== What you will do ==
Rewrite all the rows, changing "dropdown" to "drop-down menu" and keeping everything else the same. Leave out the pictures.

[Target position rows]

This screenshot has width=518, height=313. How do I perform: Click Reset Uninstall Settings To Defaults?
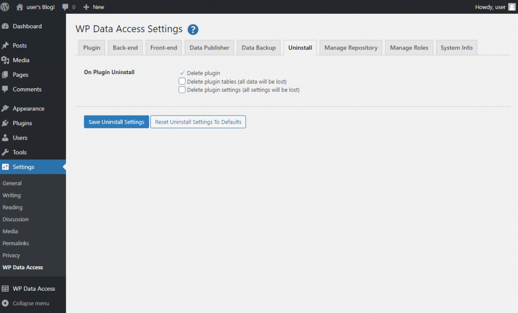pyautogui.click(x=198, y=121)
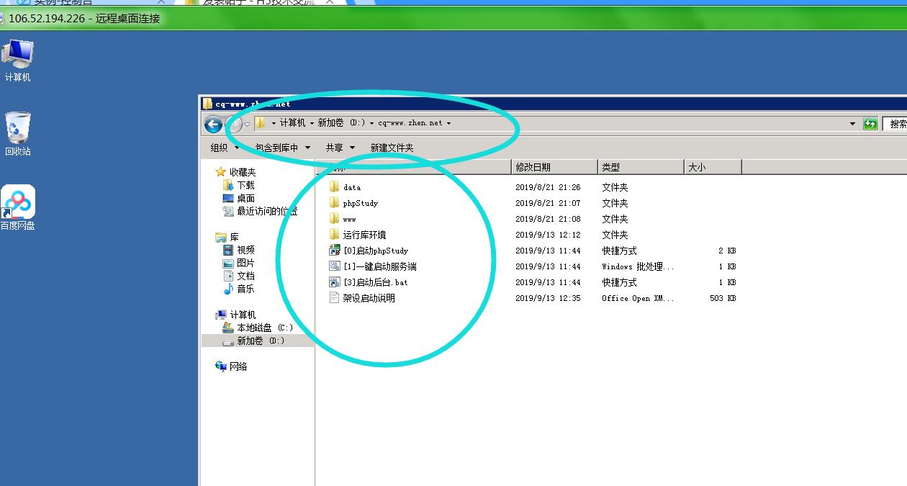Image resolution: width=907 pixels, height=486 pixels.
Task: Select the [3]启动后台.bat shortcut
Action: pos(375,282)
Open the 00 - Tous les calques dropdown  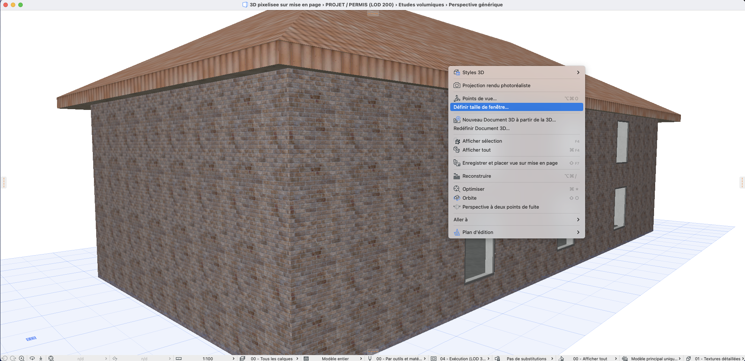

== Result ==
This screenshot has width=518, height=313. How do I perform: Click Reset Uninstall Settings To Defaults?
pyautogui.click(x=198, y=121)
Image resolution: width=907 pixels, height=486 pixels.
Task: Select the [3]启动后台.bat shortcut
Action: pos(375,282)
Open the 00 - Tous les calques drop-down menu  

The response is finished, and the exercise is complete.